§ Dataset items

⁂

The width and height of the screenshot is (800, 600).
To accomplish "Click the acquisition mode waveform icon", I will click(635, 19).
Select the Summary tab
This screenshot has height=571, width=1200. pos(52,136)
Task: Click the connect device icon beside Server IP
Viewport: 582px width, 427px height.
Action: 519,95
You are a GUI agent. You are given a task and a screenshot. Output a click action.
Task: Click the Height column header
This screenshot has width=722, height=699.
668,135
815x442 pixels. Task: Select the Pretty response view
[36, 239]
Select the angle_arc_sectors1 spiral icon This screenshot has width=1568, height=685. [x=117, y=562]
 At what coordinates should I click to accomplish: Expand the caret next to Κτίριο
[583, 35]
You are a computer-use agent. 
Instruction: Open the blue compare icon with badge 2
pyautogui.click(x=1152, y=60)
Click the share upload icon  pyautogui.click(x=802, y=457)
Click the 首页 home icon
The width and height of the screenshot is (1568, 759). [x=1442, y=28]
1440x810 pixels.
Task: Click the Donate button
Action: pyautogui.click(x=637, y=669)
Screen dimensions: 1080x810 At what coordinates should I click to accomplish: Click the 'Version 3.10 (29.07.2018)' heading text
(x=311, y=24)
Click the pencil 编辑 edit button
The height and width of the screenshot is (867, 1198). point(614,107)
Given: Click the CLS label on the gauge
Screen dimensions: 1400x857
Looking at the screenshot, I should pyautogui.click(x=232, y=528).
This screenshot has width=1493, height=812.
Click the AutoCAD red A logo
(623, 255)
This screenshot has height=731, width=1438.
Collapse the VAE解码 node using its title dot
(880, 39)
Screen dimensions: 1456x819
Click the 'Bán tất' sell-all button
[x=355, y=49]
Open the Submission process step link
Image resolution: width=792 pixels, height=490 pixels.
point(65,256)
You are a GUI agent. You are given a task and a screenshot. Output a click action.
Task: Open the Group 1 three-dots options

⁂

§ Problem to solve
Copy the records above exactly, starting at the line that contains "This screenshot has height=731, width=1438." and ending at the last line, and leave out all earlier lines.

§ Output below
This screenshot has height=731, width=1438.
Collapse the VAE解码 node using its title dot
(880, 39)
Screen dimensions: 1456x819
Click the 'Bán tất' sell-all button
[x=355, y=49]
Open the Submission process step link
Image resolution: width=792 pixels, height=490 pixels.
point(65,256)
You are a GUI agent. You are given a task and a screenshot. Output a click action.
Task: Open the Group 1 three-dots options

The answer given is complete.